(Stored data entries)
************
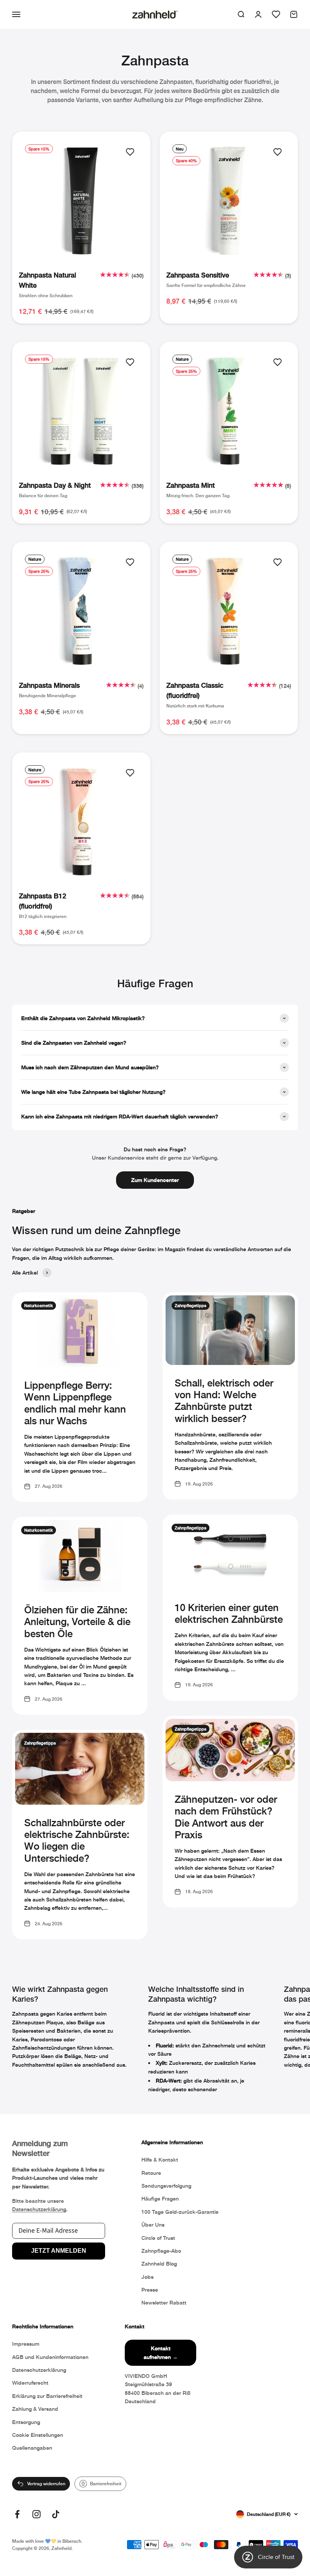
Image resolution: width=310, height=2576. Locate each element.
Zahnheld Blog (159, 2263)
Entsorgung (26, 2422)
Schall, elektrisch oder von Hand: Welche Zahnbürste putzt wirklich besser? (224, 1400)
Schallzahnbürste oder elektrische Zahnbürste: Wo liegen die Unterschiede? (76, 1840)
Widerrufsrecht (30, 2382)
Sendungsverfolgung (166, 2185)
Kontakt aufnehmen (161, 2352)
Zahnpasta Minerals (49, 685)
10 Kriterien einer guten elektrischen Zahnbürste (229, 1613)
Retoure (151, 2173)
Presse (149, 2289)
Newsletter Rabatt (163, 2302)
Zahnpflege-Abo (161, 2250)
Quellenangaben (32, 2447)
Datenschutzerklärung (39, 2209)
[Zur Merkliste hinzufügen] (130, 152)
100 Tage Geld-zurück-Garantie (180, 2211)
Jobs (147, 2277)
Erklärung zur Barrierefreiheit (47, 2396)
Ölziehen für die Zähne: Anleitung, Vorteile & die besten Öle (77, 1621)
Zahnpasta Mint (190, 485)
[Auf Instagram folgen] (36, 2514)
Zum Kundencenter (155, 1180)
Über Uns (152, 2224)
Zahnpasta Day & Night (55, 485)
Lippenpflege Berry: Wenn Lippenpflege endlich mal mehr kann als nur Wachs (75, 1403)
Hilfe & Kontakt (159, 2159)
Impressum (25, 2343)
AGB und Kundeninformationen (50, 2357)
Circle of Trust (158, 2238)
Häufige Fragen (160, 2198)
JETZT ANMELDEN (58, 2250)
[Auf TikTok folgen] (56, 2514)
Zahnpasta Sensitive (197, 275)
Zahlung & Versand (35, 2408)
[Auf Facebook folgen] (17, 2514)
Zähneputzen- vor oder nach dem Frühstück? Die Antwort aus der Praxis (226, 1817)
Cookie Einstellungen (37, 2435)
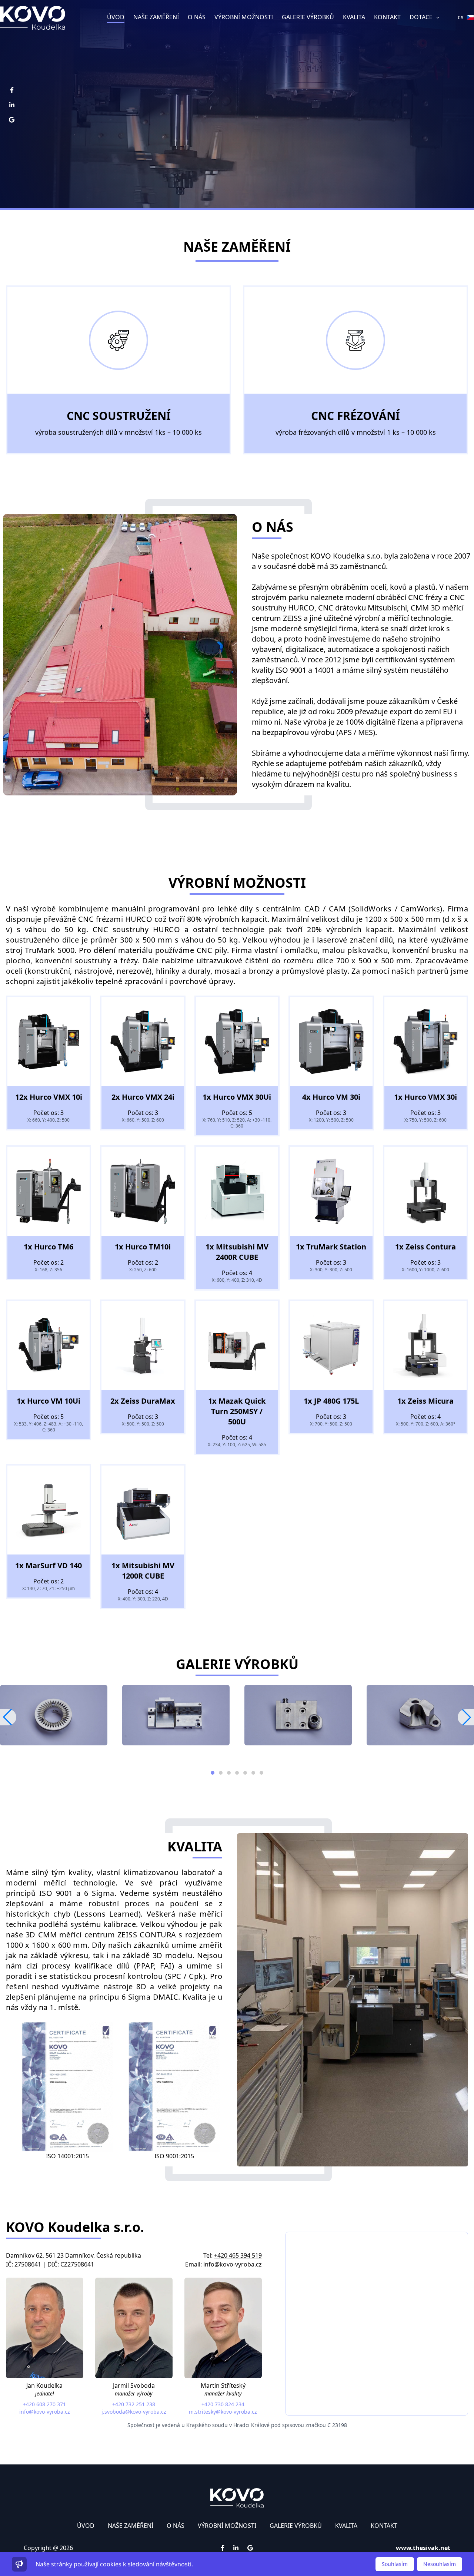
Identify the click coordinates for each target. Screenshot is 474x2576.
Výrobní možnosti (243, 17)
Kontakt (387, 17)
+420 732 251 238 (133, 2404)
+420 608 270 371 (44, 2404)
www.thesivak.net (423, 2548)
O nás (197, 17)
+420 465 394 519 (238, 2255)
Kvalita (354, 17)
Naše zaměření (156, 17)
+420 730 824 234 (222, 2404)
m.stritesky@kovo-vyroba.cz (223, 2411)
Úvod (115, 17)
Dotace (422, 17)
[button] (466, 1717)
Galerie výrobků (308, 17)
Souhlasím (395, 2563)
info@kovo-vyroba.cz (232, 2264)
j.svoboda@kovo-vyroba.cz (133, 2411)
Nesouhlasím (439, 2563)
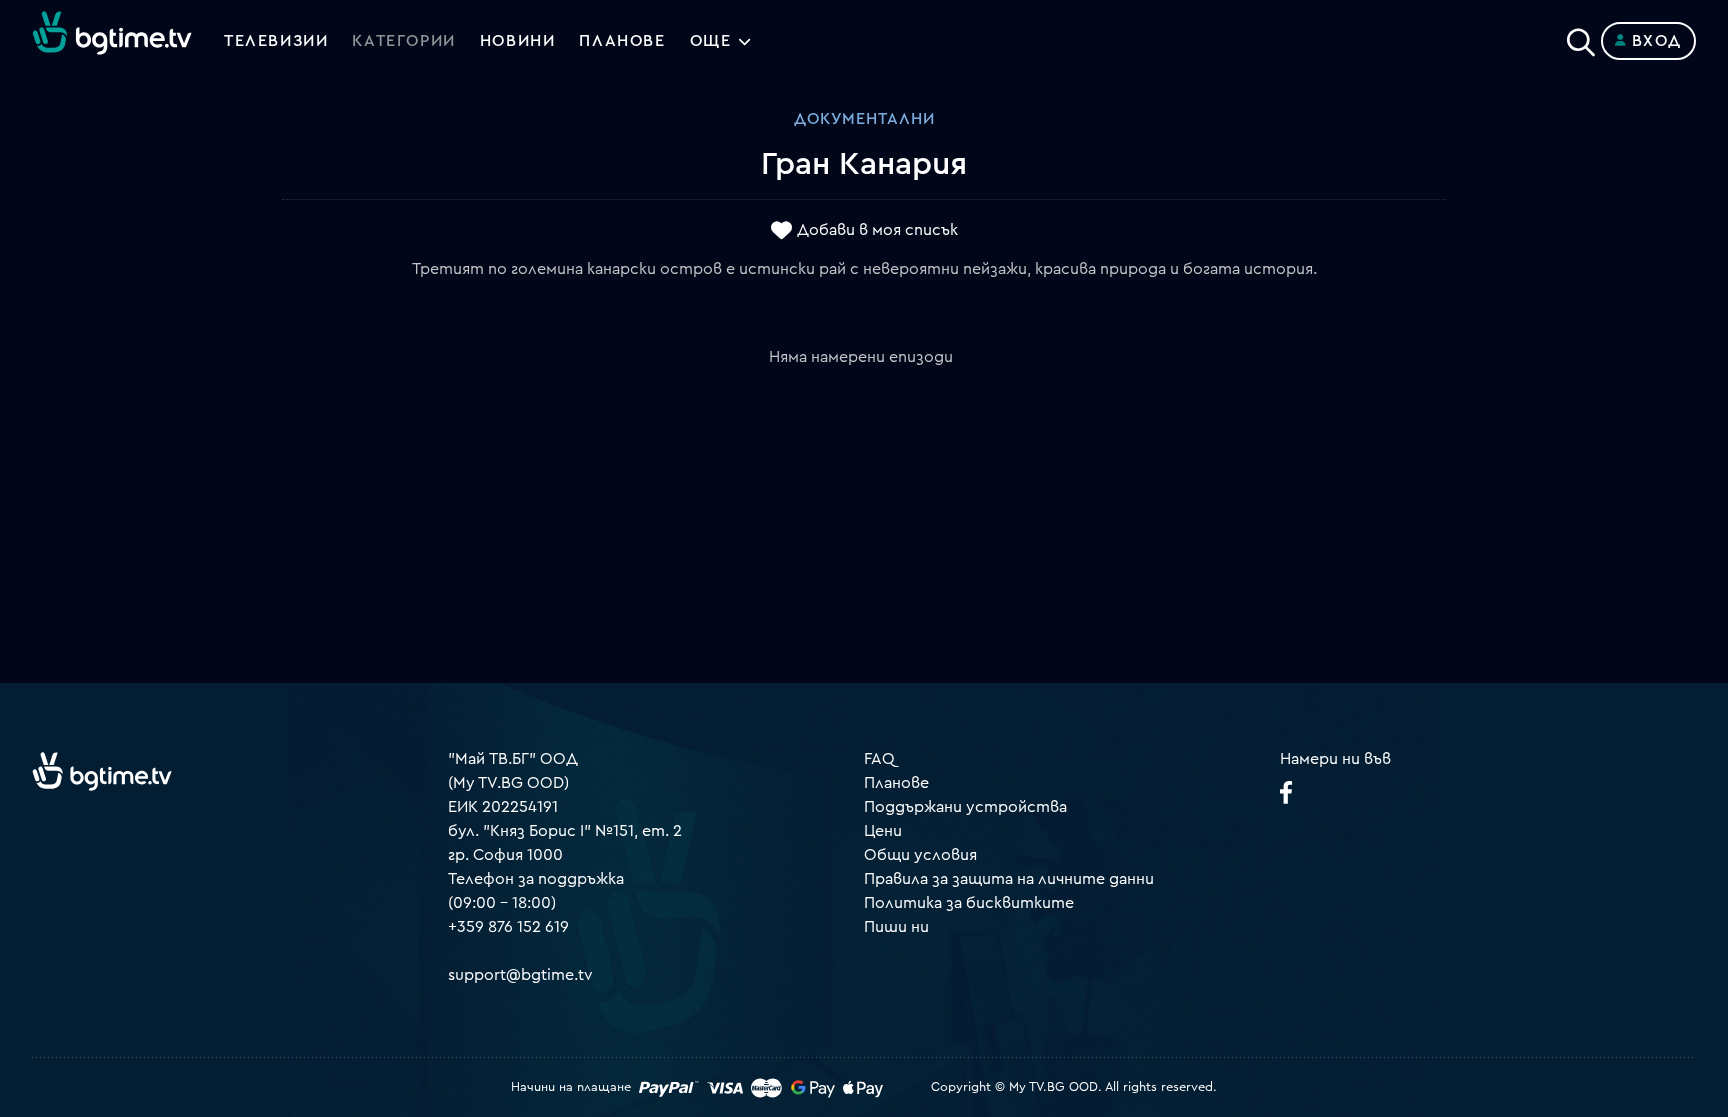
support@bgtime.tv (520, 975)
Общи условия (920, 855)
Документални (864, 119)
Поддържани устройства (965, 807)
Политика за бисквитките (969, 903)
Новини (518, 41)
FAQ (879, 759)
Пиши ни (896, 927)
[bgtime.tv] (102, 771)
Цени (883, 831)
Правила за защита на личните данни (1009, 879)
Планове (896, 783)
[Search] (1581, 37)
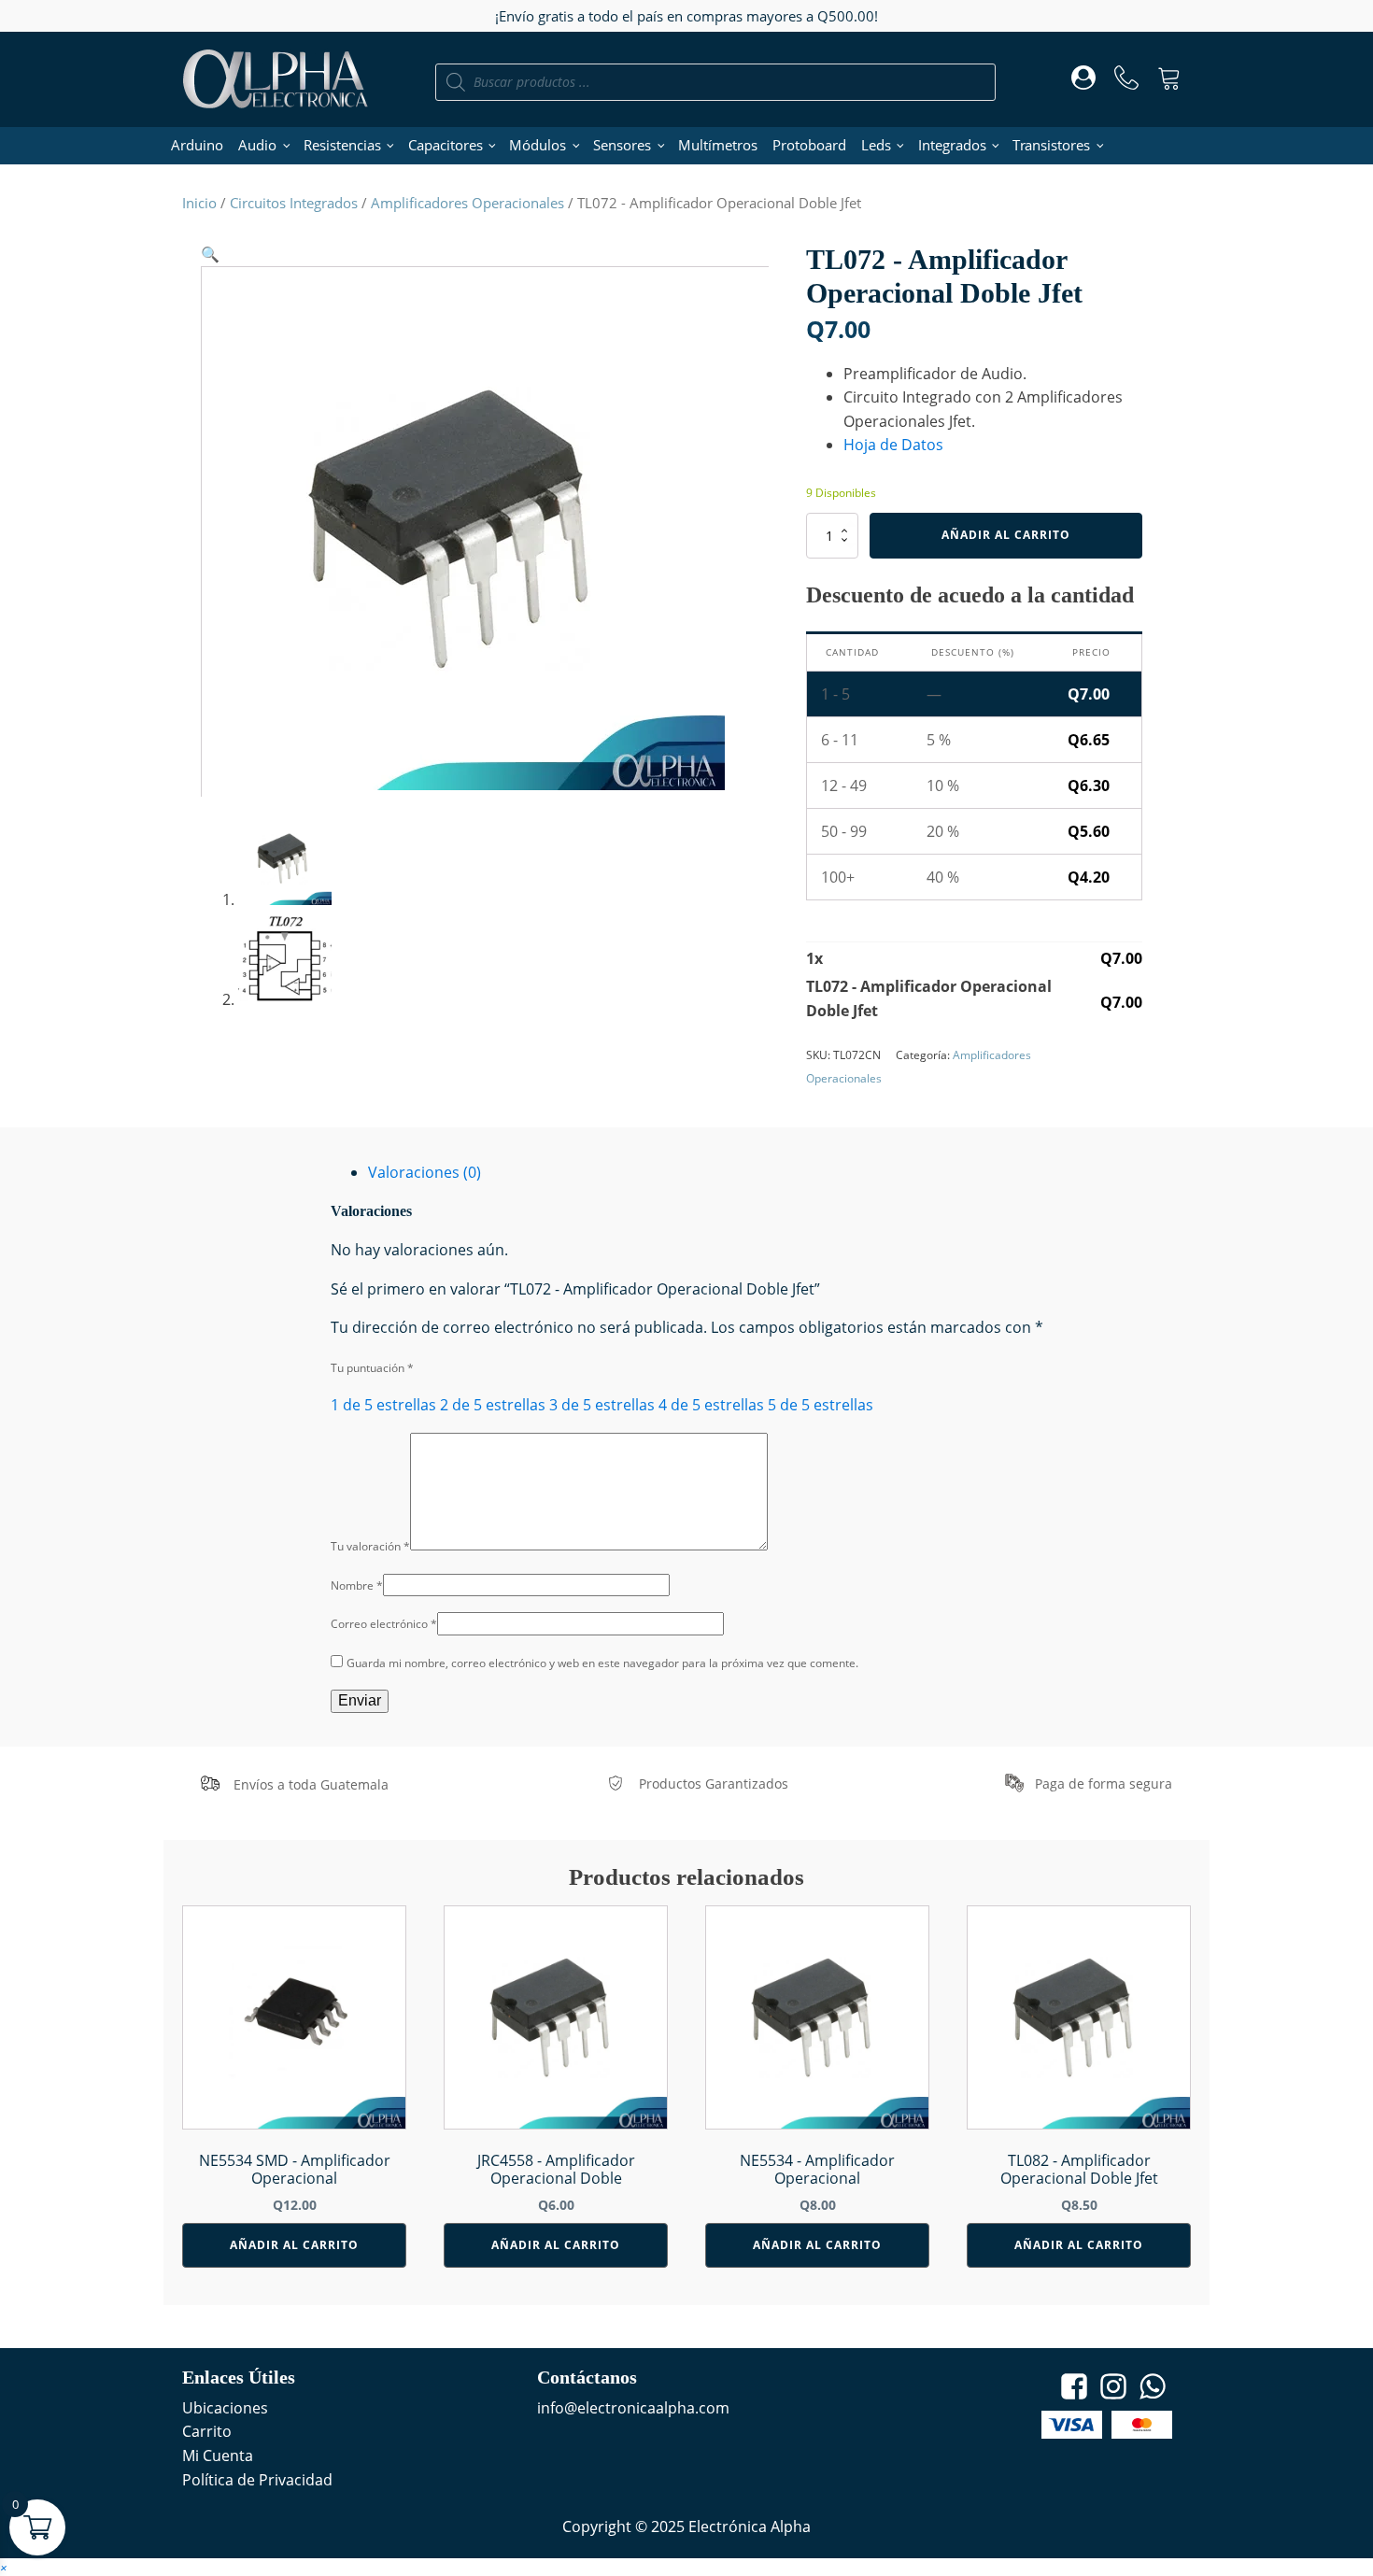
************
■ What to produce ■
Pictures are not part of the answer. Restate word for word the lines from the one with "Общи условия (920, 855)" through the last line of the records.

■ Response area ■
Общи условия (920, 855)
Документални (864, 119)
Поддържани устройства (965, 807)
Политика за бисквитките (969, 903)
Новини (518, 41)
FAQ (879, 759)
Пиши ни (896, 927)
[bgtime.tv] (102, 771)
Цени (883, 831)
Правила за защита на личните данни (1009, 879)
Планове (896, 783)
[Search] (1581, 37)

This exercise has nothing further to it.